> Required work
Beginning with the first line, please repeat the entries exactly and end on the line that contains "Task: Go to Control Data page".

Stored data
▬▬▬

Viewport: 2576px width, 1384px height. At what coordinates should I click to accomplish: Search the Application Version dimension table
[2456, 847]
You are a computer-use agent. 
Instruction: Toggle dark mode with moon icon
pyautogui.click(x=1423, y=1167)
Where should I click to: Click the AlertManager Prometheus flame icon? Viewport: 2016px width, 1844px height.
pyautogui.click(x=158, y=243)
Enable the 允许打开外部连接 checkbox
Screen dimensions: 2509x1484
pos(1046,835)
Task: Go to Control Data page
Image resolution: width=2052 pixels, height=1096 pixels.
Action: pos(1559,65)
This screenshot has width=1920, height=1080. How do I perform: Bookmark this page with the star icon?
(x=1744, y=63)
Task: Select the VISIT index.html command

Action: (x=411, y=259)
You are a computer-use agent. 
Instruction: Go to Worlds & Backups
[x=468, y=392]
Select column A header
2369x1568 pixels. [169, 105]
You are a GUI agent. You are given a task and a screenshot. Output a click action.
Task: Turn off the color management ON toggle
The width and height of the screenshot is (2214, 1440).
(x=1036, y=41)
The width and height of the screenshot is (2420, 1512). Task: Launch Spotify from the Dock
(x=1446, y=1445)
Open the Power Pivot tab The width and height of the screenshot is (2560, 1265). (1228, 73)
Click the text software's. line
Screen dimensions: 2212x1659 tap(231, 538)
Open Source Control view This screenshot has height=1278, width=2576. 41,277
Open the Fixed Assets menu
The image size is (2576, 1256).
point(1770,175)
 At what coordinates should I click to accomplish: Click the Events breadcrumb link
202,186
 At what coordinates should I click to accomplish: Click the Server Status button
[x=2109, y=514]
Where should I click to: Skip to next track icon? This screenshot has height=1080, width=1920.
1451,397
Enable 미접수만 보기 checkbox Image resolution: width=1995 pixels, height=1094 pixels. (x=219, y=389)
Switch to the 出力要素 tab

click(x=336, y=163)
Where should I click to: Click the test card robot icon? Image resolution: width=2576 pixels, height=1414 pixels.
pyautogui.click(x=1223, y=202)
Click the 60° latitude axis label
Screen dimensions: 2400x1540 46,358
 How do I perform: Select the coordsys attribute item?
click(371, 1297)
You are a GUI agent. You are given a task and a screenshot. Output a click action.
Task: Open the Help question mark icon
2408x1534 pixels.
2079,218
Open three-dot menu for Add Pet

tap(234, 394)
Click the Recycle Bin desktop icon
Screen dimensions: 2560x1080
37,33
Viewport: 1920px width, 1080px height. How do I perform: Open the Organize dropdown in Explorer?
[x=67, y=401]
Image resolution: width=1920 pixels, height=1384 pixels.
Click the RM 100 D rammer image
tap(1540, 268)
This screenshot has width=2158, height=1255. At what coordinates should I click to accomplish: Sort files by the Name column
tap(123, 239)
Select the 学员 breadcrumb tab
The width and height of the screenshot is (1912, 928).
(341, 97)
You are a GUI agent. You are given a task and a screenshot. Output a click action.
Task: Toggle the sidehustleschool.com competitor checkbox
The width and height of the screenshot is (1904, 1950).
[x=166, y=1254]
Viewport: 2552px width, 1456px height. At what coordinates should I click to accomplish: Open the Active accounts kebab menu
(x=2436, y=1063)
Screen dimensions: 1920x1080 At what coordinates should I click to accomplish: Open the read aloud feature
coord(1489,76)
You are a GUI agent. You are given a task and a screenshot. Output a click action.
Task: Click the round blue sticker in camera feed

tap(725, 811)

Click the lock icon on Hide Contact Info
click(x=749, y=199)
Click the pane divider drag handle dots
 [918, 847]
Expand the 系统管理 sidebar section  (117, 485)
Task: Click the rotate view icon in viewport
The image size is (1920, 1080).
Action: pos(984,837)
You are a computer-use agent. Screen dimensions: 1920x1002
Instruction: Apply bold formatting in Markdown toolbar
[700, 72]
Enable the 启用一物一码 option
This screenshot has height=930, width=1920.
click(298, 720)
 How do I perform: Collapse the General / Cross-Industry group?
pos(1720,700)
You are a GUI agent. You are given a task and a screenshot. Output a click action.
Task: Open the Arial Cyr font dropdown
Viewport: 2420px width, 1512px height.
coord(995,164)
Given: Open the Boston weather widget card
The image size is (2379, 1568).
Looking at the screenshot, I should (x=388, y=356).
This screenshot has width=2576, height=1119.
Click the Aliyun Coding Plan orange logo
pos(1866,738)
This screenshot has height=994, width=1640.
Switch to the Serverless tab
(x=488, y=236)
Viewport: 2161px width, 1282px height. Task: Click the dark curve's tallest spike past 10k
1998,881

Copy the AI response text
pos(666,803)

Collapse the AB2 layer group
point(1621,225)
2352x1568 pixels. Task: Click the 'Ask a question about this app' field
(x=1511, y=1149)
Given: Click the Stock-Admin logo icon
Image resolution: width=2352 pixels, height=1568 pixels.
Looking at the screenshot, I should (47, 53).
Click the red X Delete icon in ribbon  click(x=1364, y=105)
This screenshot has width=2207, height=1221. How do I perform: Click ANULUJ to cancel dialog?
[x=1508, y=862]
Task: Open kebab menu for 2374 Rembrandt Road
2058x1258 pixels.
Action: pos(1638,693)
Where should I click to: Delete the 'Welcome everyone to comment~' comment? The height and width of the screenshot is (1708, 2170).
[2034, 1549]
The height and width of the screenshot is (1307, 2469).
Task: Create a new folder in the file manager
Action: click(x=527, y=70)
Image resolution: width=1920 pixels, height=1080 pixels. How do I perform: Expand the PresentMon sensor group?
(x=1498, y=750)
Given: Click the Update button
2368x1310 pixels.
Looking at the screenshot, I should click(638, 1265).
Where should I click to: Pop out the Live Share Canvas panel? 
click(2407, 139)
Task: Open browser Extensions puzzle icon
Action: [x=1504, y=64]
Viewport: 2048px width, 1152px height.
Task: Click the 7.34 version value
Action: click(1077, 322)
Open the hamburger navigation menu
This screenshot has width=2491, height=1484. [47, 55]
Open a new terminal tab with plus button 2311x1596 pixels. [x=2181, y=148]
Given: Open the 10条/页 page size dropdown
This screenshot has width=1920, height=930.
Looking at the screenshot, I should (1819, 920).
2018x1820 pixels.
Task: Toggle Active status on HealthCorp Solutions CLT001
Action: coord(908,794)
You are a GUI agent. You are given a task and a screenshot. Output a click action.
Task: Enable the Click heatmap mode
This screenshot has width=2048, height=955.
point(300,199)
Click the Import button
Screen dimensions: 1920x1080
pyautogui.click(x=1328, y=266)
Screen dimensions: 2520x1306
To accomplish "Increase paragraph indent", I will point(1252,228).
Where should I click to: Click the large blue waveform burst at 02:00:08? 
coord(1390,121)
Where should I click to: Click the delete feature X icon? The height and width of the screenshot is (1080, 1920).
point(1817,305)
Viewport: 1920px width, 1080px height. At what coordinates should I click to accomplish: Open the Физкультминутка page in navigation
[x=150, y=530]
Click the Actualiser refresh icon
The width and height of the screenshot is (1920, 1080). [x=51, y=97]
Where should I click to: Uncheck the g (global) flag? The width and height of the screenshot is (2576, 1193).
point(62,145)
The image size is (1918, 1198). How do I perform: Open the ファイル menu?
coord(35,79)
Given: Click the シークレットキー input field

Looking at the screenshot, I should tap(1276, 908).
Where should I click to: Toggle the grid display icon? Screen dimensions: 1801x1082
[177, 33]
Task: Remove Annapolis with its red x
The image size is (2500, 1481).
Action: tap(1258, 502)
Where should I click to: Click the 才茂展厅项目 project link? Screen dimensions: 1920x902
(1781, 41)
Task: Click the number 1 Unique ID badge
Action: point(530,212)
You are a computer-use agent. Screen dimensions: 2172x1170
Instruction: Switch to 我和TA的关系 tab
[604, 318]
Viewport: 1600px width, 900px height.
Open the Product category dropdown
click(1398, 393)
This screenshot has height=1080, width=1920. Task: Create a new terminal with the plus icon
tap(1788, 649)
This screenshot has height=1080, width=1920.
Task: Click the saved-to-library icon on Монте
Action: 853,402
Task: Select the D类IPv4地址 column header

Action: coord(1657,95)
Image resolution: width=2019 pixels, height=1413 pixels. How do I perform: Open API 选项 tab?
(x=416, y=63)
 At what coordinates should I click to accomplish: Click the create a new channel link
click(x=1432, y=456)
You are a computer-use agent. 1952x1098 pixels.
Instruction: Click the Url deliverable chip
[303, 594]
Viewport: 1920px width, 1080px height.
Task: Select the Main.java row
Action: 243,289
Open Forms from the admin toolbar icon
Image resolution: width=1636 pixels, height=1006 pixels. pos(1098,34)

▬▬▬

> Answer below
Viewport: 2576px width, 1384px height. At what coordinates should I click to accomplish: Search the Application Version dimension table
[2456, 847]
You are a computer-use agent. 
Instruction: Toggle dark mode with moon icon
pyautogui.click(x=1423, y=1167)
Where should I click to: Click the AlertManager Prometheus flame icon? Viewport: 2016px width, 1844px height.
pyautogui.click(x=158, y=243)
Enable the 允许打开外部连接 checkbox
Screen dimensions: 2509x1484
pos(1046,835)
Task: Go to Control Data page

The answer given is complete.